Verizon Innovation Center reboots: Inside the 4G foundry

Smartphones and tablets aren't the only wireless devices talking on today's networks, and Verizon isn't leaving it to chance that the internet of things speak via its 4G coverage rather than on rival operators. The carrier has relaunched its Verizon Innovation Center in San Francisco, a hub for not only promoting its LTE technology but engaging with third-party companies wanting help getting gadgets online, tested, validated, and brought to market. We took a tour behind the scenes to find out what Verizon is offering above and beyond the latest iPhone or Galaxy.

"It's certainly not a money-making operation for Verizon" executive vice president and Verizon chief technology officer Tom Melone insisted from the outset. "There's no fee for our partners to take part here. What innovation our partners bring, stays with our partners."

Instead, the value for Verizon is building its partnerships rather than its patent portfolio. The carrier's two centers – one in San Francisco, founded with network partners Qualcomm and Cisco, and another in Boston, partnering with Alcatel Lucent and Ericsson – were founded to make sure that, just as Verizon was pumping money into the expensive LTE network roll-out, there'd be devices to actually make use of it.

"It really started five years ago, when we made the decision to go with LTE" Melone explained. In the half-decade since, Verizon now covers almost 290m people across the US with LTE, and over 60-percent of its total wireless broadband traffic is carried over LTE connections. So far, Melone tells us, there are over 300 companies engaging with the innovation center, with over a dozen products in the market today and over 100 more in the pipeline.

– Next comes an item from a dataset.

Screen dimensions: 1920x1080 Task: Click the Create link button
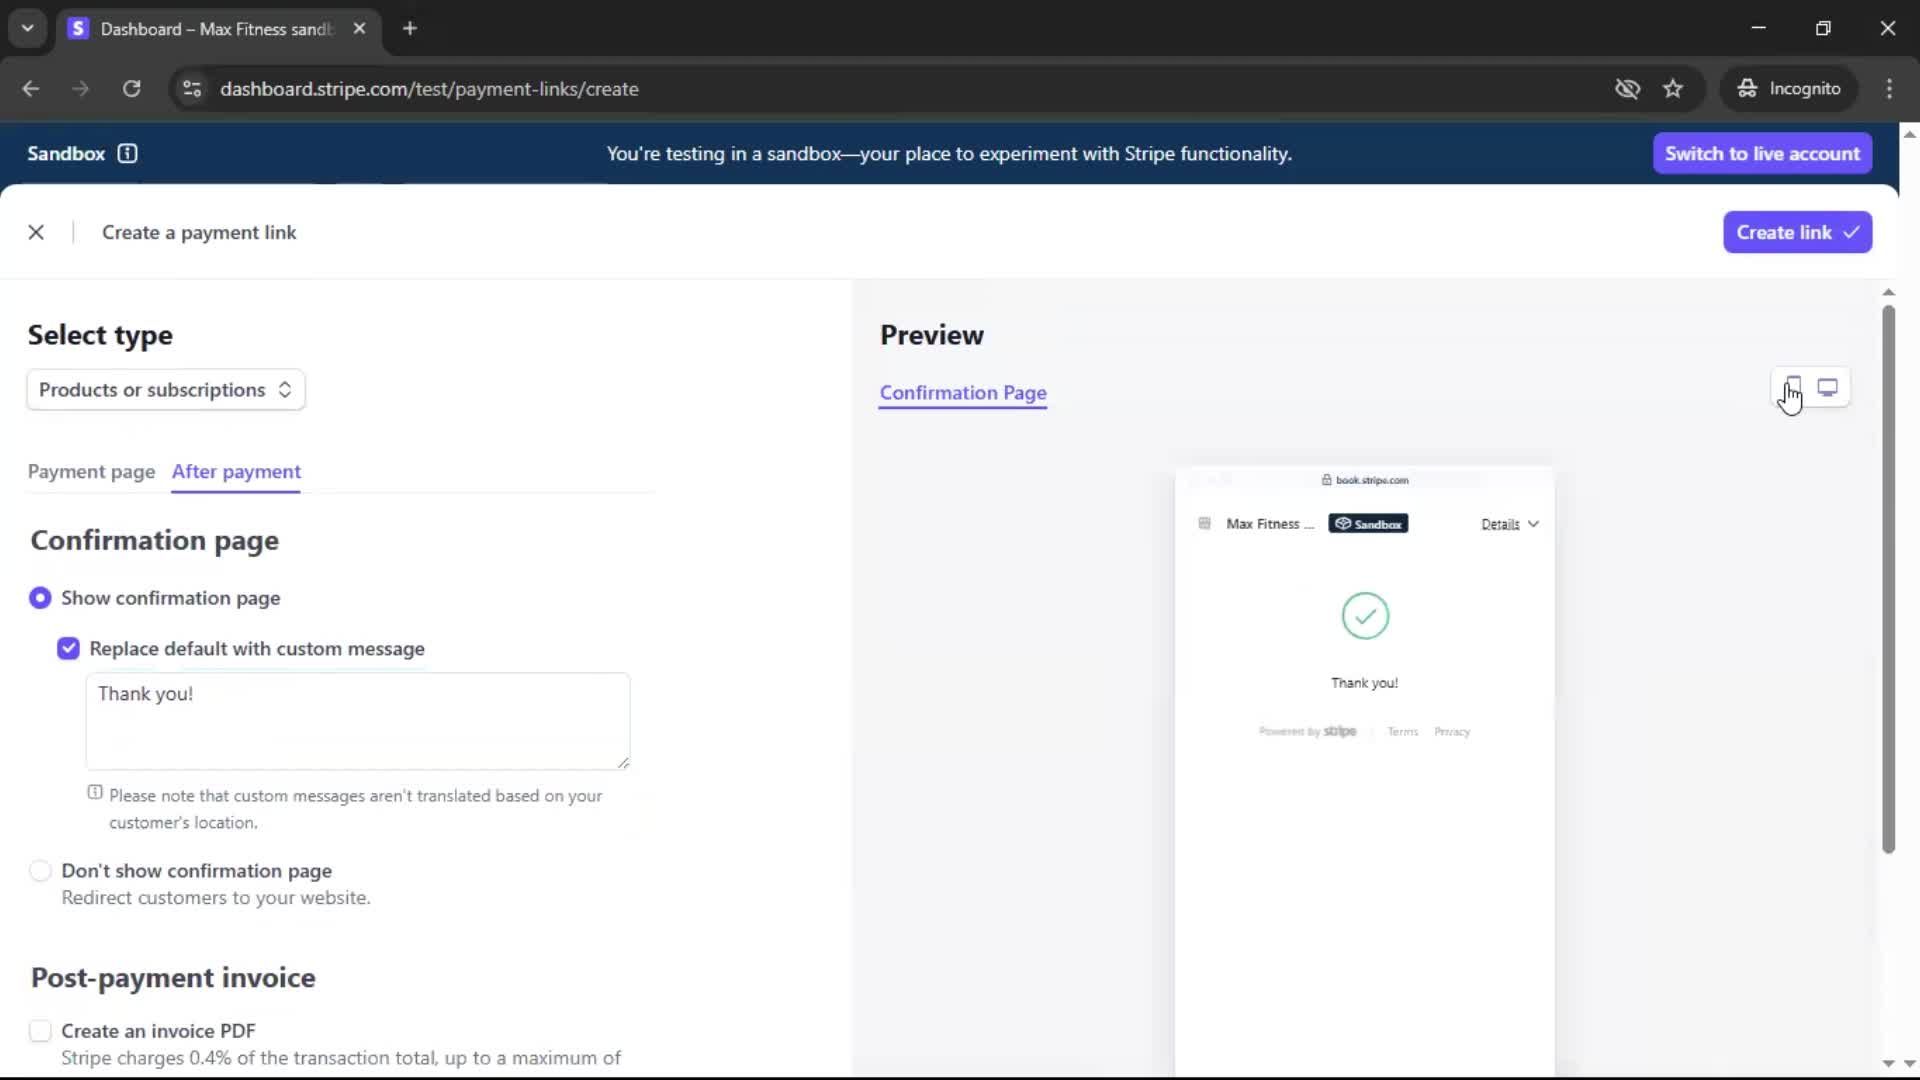[x=1797, y=232]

One such product is Intwine Connect, which plans to use Verizon's data backbone as the pipe through which its air quality monitoring system communicates. The nondescript black box hides a cluster of sensors, ranging from the sort of carbon monoxide and smoke detectors you'd find in Nest's new Nest Protect, but on through radon, particulates, and other airborne gases, sensitive to parts-per-million.

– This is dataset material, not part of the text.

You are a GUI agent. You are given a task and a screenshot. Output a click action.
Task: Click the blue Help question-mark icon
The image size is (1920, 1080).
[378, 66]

The goal, co-founder Dave Martin explained to us, was to bring commercial-level monitoring technology down to consumer level prices, thanks to off-the-shelf sensors and some cloud cleverness. Whereas the sort of air quality tracking Intwine Connect's system can offer might regularly cost many thousands of dollars, the company plans to offer its first device for "several hundred" instead. Prototypes are headed into research installations in the homes of US veterans, where for a two year project they'll first monitor the impact of air quality on health, and then actively try to control it by tying the system in to fans, ventilation systems, and other HVAC equipment.

Verizon's help, Martin said, has been in supporting the company as it explores what niche it will focus on: whether just the consumer smart home market, or the healthcare market, or – as is looking most likely – some combination of the two. Next up is a more modular system, perhaps with a central Intwine Connect monitoring hub into which multiple individual sensors spread around the home could feed.

Intwine Connect – like Vital Connect and Wi-MM – is now almost ready to hit the market, something all three companies claim wouldn't be the case without Verizon's assistance. For the carrier, Melone argues, opening up a dialog about how 4G would be used just made common sense. "Quite frankly there were a lot of folks who were saying "they're going too early, the technology's not ready"" the CTO admitted. "But we knew we could do it, but we needed an ecosystem to evolve with us. It wasn't just about building the network, it was building the devices and the momentum to build along with it."